What you have to do:
Search the entries for the word "header". Copy each line in which it is found.

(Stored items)
╭──
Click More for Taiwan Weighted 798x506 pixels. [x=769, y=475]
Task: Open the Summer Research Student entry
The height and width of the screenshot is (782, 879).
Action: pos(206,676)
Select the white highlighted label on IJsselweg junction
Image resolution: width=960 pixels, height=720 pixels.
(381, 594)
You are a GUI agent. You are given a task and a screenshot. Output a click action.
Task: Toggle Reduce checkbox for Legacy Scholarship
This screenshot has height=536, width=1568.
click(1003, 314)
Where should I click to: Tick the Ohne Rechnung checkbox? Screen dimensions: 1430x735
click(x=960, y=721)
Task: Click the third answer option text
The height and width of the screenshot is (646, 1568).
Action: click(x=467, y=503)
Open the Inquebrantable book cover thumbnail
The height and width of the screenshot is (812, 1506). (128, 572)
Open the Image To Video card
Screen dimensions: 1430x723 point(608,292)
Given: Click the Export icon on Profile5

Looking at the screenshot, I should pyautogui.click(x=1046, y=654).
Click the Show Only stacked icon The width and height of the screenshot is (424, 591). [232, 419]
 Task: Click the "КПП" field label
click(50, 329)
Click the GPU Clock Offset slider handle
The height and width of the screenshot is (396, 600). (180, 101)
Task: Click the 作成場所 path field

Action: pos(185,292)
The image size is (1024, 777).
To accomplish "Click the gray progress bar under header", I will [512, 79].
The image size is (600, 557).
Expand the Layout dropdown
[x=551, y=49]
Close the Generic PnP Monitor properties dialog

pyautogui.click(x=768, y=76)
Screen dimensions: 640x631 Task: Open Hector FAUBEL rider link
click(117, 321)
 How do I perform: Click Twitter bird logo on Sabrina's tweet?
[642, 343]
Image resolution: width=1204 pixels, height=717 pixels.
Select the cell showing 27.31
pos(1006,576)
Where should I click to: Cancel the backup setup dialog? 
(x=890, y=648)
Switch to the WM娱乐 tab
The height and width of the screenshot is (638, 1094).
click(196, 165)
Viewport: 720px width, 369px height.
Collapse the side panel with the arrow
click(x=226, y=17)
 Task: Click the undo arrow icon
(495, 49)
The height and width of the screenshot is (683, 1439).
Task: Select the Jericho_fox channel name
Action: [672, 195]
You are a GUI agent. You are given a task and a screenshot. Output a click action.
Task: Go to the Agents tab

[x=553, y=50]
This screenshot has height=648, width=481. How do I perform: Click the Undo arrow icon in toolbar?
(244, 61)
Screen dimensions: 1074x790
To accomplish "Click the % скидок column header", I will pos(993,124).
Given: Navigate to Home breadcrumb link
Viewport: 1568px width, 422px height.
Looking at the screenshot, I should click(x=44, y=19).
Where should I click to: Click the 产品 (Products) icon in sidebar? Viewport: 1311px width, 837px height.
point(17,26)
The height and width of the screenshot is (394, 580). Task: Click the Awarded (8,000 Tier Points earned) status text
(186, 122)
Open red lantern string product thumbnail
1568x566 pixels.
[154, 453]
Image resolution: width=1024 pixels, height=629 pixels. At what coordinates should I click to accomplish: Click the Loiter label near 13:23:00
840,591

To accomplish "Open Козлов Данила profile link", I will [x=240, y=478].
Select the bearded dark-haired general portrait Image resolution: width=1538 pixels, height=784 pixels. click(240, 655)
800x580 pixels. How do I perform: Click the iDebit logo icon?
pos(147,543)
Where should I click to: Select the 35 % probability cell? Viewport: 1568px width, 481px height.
╰──
Exercise answer:
To accomplish "Click the gray progress bar under header", I will [512, 79].
To accomplish "Click the % скидок column header", I will pos(993,124).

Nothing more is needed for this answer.